2nd President of Republika Srpska
- In office 19 July 1996 – 4 November 1998
- Vice President: Nikola Koljević Dragoljub Mirjanić
- Preceded by: Radovan Karadžić
- Succeeded by: Nikola Poplašen

Vice President of Republika Srpska
- In office December 1992 – 19 July 1996 Serving with Nikola Koljević
- President: Radovan Karadžić
- Preceded by: Office established
- Succeeded by: Dragoljub Mirjanić

Serb Member of the Presidency of Bosnia and Herzegovina
- In office 20 December 1990 – 9 April 1992 Serving with Nikola Koljević
- Preceded by: Office established
- Succeeded by: Nenad Kecmanović

Personal details
- Born: 7 July 1930 (age 96) Tuzla, Kingdom of Yugoslavia
- Party: Serb National Alliance (1997–2006) Serb Democratic Party (1990–1997)
- Alma mater: University of Zagreb
- Nickname: Serb Iron Lady

= Biljana Plavšić =

Bosnian Serb politician (born 1930)

Biljana Plavšić (Биљана Плавшић; born 7 July 1930) is a Bosnian Serb former politician, university professor and scientist who served as President of Republika Srpska and was later convicted of crimes against humanity for her role in the Bosnian War. Before entering politics, she taught biology at the University of Sarajevo.

Plavšić was indicted in 2001 by the International Criminal Tribunal for the former Yugoslavia (ICTY) for war crimes committed during the Bosnian War. She plea-bargained with the ICTY and was sentenced to 11 years in prison in 2003, to be served in a Swedish prison. She was released on 27 October 2009 after serving two-thirds of her sentence. Plavšić is, together with Radovan Karadžić, the highest ranking Bosnian Serb politician to be sentenced.

▶ _Dataset items_:
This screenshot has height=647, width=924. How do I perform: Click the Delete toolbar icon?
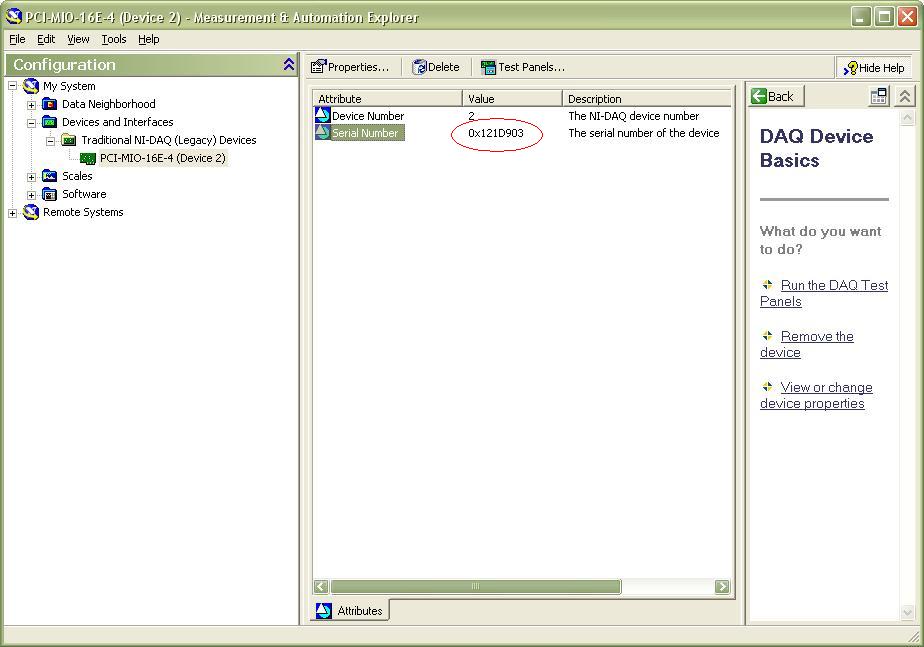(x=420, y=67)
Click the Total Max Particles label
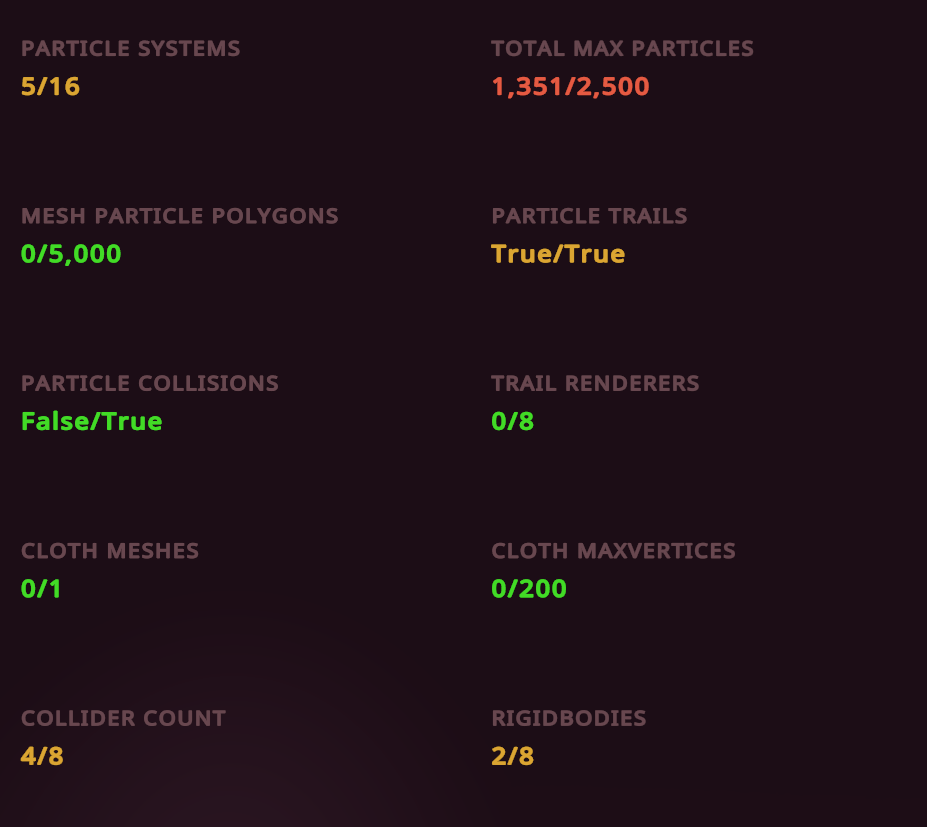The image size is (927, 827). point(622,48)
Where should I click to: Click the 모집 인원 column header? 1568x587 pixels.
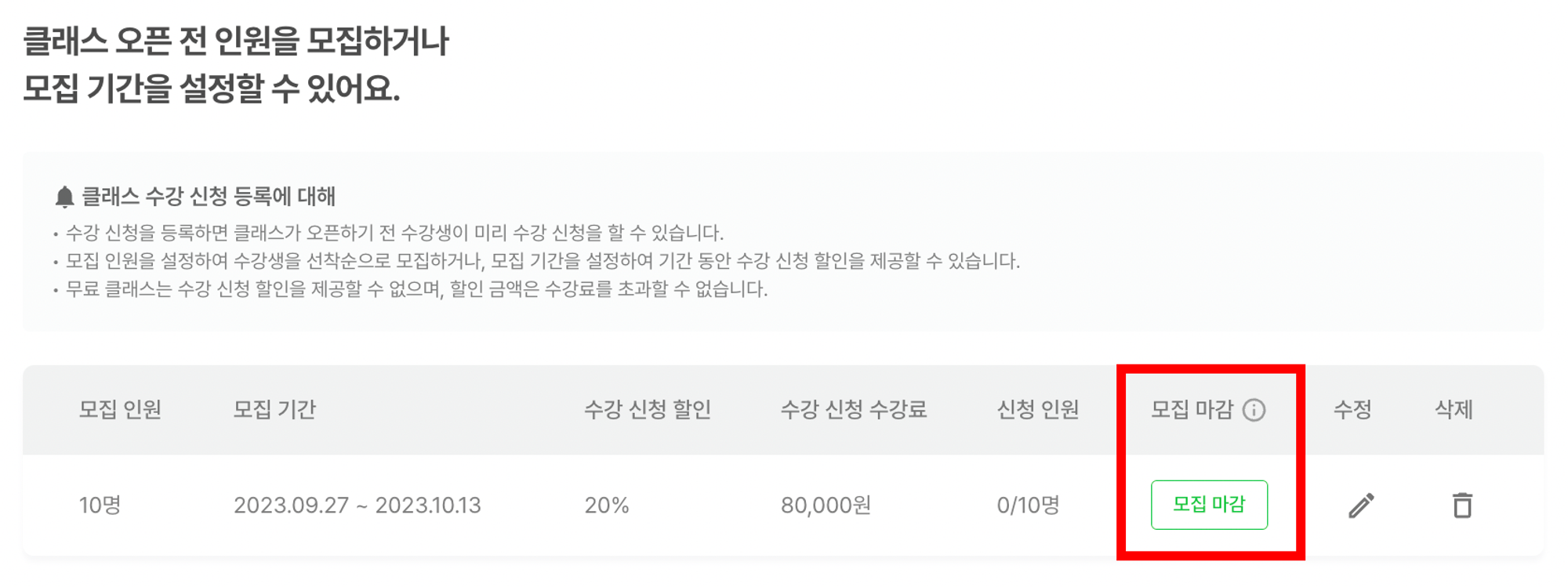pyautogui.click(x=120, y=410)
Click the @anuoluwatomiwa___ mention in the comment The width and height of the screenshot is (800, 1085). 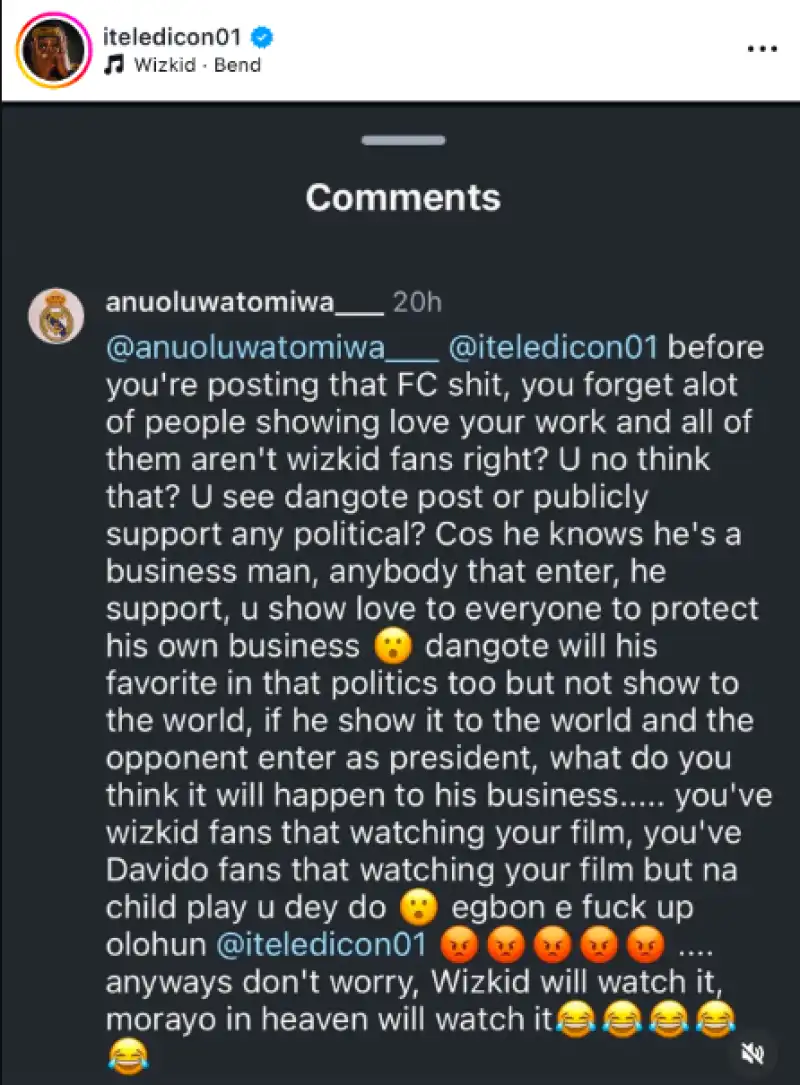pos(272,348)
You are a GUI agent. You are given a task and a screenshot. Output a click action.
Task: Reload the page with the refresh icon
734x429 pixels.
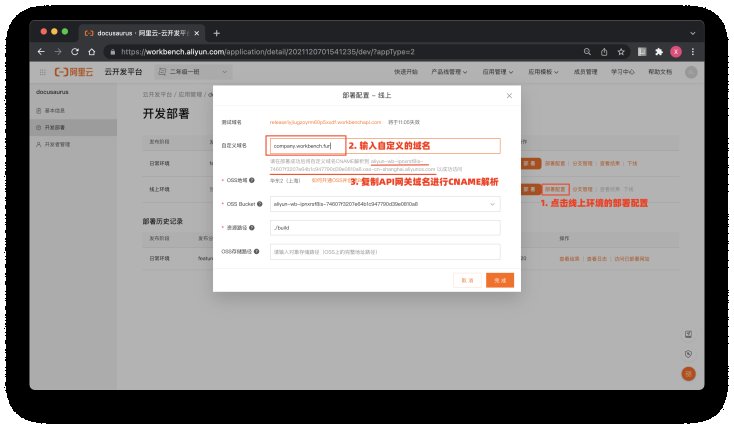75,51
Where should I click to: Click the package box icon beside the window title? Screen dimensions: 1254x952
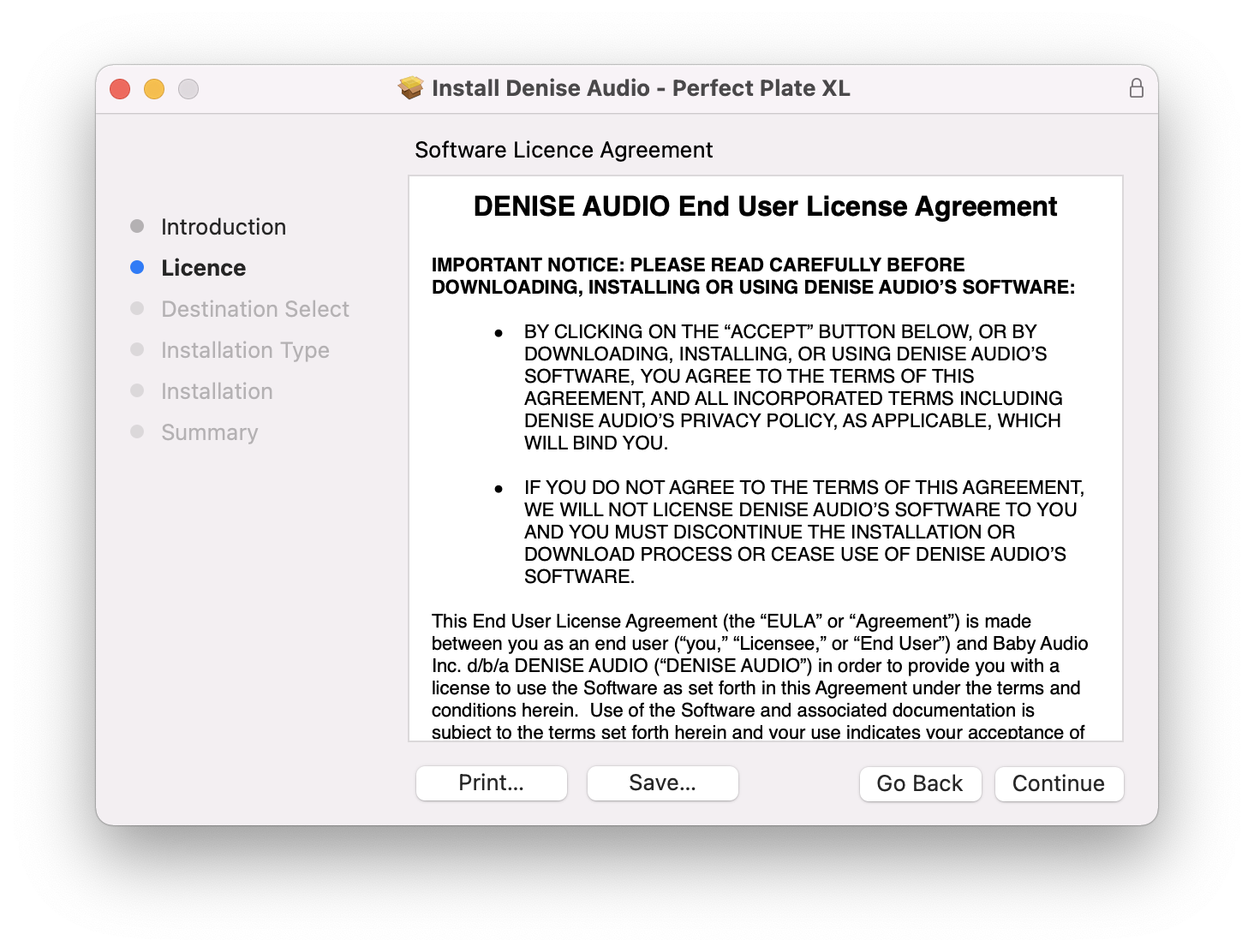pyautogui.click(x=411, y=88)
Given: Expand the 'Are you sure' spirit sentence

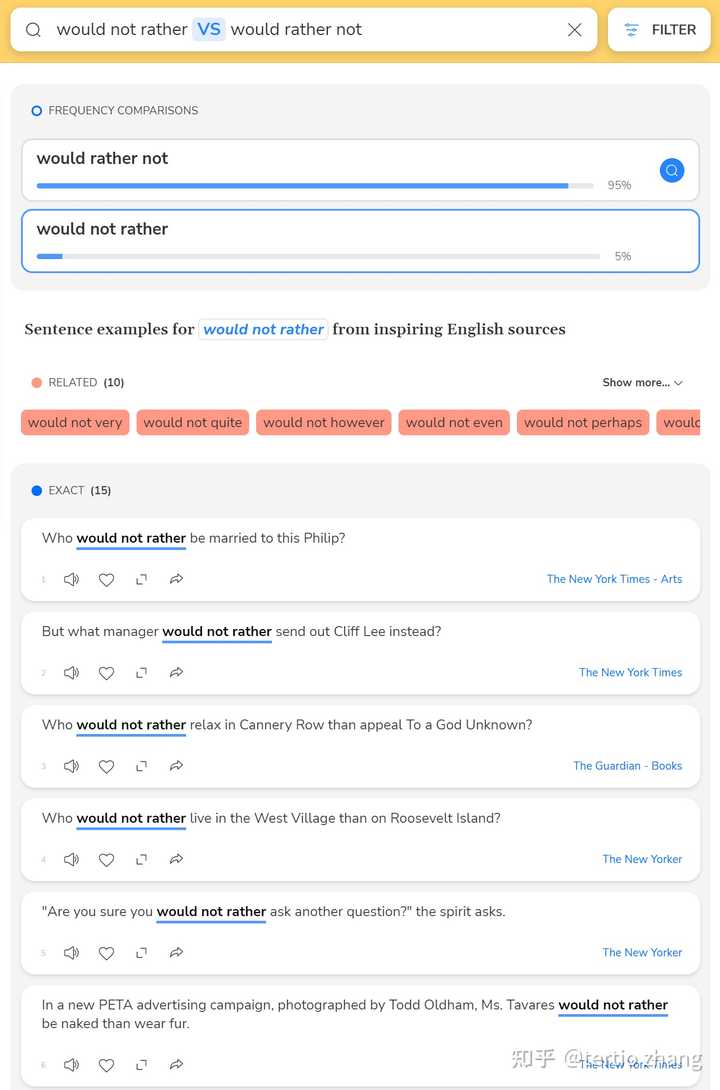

▶ _Task instructions_:
**a)** Reproduce everything in the Biljana Plavšić biography from "Biljana Plavšić (Биљана" down to "to be sentenced.".
**b)** In the Biljana Plavšić biography, what sentence did the ICTY give her in 2003?
**c)** Pick up the Biljana Plavšić biography after its final sentence and keep writing.

▶ _Per-task answers_:
**a)**
Biljana Plavšić (Биљана Плавшић; born 7 July 1930) is a Bosnian Serb former politician, university professor and scientist who served as President of Republika Srpska and was later convicted of crimes against humanity for her role in the Bosnian War. Before entering politics, she taught biology at the University of Sarajevo.

Plavšić was indicted in 2001 by the International Criminal Tribunal for the former Yugoslavia (ICTY) for war crimes committed during the Bosnian War. She plea-bargained with the ICTY and was sentenced to 11 years in prison in 2003, to be served in a Swedish prison. She was released on 27 October 2009 after serving two-thirds of her sentence. Plavšić is, together with Radovan Karadžić, the highest ranking Bosnian Serb politician to be sentenced.

**b)** She was sentenced to 11 years in prison, to be served in a Swedish prison.

**c)**
==Academic career==
Plavšić was a university professor teaching biology at the University of Sarajevo and was the Dean of the Faculty of Natural Sciences and Mathematics. She is a Fulbright Scholar, and as such she spent two years at Boyce-Thompson institute at Cornell University in New York doing botany research. She then specialized in electron microscopy in London, and plant virology in Prague and Bari. She published over one hundred scientific works and papers.

==Political career==
Plavšić was a member of the Serb Democratic Party (SDS). She was the first female member of the Presidency of the Socialist Republic of Bosnia and Herzegovina, serving from 18 November 1990 until April 1992 after having been elected in the first multi-party elections in 1990 in Bosnia and Herzegovina. From 28 February 1992 to 12 May 1992, Plavšić became one of the two acting presidents of the self-proclaimed Serb Republic of Bosnia and Herzegovina. Thereafter she became one of two Vice-presidents of the Republika Srpska and from circa 30 November 1992 she was a member of the Supreme Command of the armed forces of the Republika Srpska.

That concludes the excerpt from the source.